Using Django with FastCGI

Although Django under Apache and mod_python is the most robust deployment setup, many people use shared hosting, on which FastCGI is the only available deployment option.

Additionally, in some situations, FastCGI allows better security and possibly better performance than mod_python. For small sites, FastCGI can also be more lightweight than Apache.

FastCGI Overview

FastCGI is an efficient way of letting an external application serve pages to a Web server. The Web server delegates the incoming Web requests (via a socket) to FastCGI, which executes the code and passes the response back to the Web server, which, in turn, passes it back to the client’s Web browser.

Like mod_python, FastCGI allows code to stay in memory, allowing requests to be served with no startup time. Unlike mod_python, a FastCGI process doesn’t run inside the Web server process, but in a separate, persistent process.

Why Run Code in a Separate Process?

The traditional mod_* arrangements in Apache embed various scripting languages (most notably PHP, Python/mod_python, and Perl/mod_perl) inside the process space of your Web server. Although this lowers startup time (because code doesn’t have to be read off disk for every request), it comes at the cost of memory use.

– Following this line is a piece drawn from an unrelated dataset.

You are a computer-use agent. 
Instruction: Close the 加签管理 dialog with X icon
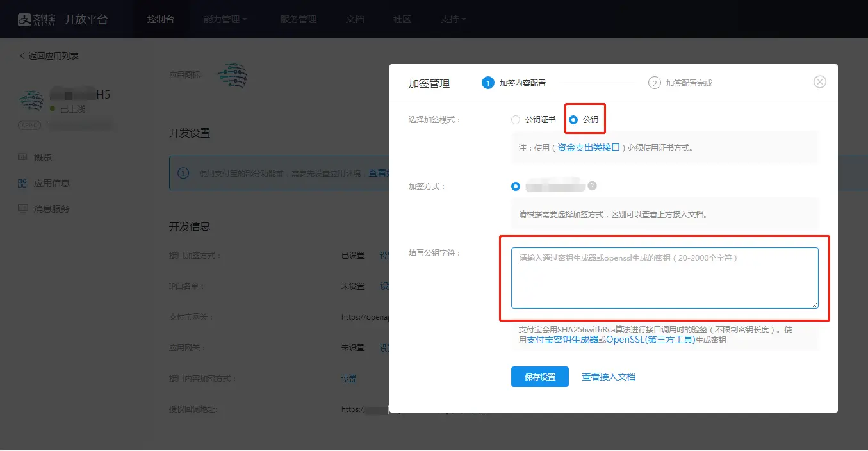819,82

Each Apache process gets a copy of the Apache engine, complete with all the features of Apache that Django simply doesn’t take advantage of. FastCGI processes, on the other hand, only have the memory overhead of Python and Django.

Due to the nature of FastCGI, it’s also possible to have processes that run under a different user account than the Web server process. That’s a nice security benefit on shared systems, because it means you can secure your code from other users.

Before you can start using FastCGI with Django, you’ll need to install flup, a Python library for dealing with FastCGI. Some users have reported stalled pages with older flup versions, so you may want to use the latest SVN version. Get flup at http://www.djangoproject.com/r/flup/.

Running Your FastCGI Server

FastCGI operates on a client/server model, and in most cases you’ll be starting the FastCGI server process on your own. Your Web server (be it Apache, lighttpd, or otherwise) contacts your Django-FastCGI process only when the server needs a dynamic page to be loaded. Because the daemon is already running with the code in memory, it’s able to serve the response very quickly.

Note

If you’re on a shared hosting system, you’ll probably be forced to use Web server-managed FastCGI processes. If you’re in this situation, you should read the section titled “Running Django on a Shared-Hosting Provider with Apache,” below.

A Web server can connect to a FastCGI server in one of two ways: it can use either a Unix domain socket (a named pipe on Win32 systems) or a TCP socket. What you choose is a manner of preference; a TCP socket is usually easier due to permissions issues.

To start your server, first change into the directory of your project (wherever your manage.py is), and then run manage.py with the runfcgi command:

./manage.py runfcgi [options]

If you specify help as the only option after runfcgi, a list of all the available options will display.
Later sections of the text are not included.